EXERCISE AIM: Copy the material below word for word. Start at the line that contains "Describe the element at coordinates (374, 453)" and stop after the line that contains "legend-item: ZŠ pro žáky bez SVP is".

[Saved data entries]

┄┄┄┄┄┄┄┄┄┄┄┄┄┄┄┄┄┄┄┄

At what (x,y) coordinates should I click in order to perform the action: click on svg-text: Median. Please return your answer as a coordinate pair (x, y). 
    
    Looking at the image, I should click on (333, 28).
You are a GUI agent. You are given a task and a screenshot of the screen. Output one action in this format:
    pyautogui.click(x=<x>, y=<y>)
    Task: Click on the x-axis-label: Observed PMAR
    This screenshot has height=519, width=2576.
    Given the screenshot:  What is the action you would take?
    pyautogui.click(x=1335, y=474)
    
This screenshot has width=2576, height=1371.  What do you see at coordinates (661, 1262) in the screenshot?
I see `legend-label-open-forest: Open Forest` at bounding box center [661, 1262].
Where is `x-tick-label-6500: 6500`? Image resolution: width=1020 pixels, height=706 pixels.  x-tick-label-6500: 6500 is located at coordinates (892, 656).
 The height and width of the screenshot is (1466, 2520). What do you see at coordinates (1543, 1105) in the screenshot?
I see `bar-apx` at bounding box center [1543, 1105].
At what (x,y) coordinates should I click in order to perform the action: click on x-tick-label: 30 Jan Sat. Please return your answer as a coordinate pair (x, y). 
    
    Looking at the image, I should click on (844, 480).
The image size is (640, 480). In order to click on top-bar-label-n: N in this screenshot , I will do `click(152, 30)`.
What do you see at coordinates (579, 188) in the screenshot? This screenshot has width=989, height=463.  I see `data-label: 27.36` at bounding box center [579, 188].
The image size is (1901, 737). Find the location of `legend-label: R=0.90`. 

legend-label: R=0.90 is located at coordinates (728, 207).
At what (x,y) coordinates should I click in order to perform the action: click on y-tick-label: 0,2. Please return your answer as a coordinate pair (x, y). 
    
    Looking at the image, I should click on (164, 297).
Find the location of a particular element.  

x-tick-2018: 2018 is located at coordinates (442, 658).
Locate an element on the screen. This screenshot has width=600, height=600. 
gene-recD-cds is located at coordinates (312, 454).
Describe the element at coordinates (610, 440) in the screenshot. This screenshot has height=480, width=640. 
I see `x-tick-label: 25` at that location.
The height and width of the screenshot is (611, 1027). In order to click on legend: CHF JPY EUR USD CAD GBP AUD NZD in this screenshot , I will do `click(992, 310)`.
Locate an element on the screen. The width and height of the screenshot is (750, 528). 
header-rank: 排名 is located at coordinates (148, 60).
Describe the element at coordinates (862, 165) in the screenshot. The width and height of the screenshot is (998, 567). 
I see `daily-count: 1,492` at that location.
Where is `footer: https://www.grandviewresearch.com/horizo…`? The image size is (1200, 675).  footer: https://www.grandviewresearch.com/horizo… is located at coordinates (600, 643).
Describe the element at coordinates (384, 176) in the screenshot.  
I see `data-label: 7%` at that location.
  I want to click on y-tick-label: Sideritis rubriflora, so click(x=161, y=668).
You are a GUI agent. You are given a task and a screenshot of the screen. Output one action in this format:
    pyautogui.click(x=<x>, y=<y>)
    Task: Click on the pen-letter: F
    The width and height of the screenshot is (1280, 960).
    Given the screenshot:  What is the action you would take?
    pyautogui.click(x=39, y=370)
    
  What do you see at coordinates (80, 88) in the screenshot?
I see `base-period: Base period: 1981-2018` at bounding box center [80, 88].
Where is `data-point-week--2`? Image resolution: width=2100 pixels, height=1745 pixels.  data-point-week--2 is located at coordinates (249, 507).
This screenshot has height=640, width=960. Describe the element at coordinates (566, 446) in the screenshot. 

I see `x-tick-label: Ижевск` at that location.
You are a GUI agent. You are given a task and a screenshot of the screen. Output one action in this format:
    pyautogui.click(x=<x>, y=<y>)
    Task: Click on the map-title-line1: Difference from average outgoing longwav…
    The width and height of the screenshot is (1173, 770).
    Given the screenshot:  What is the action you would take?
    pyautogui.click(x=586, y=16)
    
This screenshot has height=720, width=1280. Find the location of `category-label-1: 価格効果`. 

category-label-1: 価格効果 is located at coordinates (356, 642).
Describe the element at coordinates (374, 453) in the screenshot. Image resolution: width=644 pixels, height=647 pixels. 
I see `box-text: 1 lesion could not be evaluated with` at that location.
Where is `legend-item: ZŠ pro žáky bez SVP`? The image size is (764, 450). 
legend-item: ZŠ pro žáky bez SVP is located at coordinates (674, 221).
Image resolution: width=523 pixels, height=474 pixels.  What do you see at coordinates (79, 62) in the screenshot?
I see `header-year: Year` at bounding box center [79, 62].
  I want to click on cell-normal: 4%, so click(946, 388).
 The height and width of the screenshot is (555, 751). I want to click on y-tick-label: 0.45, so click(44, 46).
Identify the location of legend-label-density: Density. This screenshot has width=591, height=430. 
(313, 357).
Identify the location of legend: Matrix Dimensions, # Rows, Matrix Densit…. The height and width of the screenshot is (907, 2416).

┄┄┄┄┄┄┄┄┄┄┄┄┄┄┄┄┄┄┄┄

OUTPUT:
Describe the element at coordinates (374, 453) in the screenshot. Image resolution: width=644 pixels, height=647 pixels. 
I see `box-text: 1 lesion could not be evaluated with` at that location.
Where is `legend-item: ZŠ pro žáky bez SVP`? The image size is (764, 450). 
legend-item: ZŠ pro žáky bez SVP is located at coordinates (674, 221).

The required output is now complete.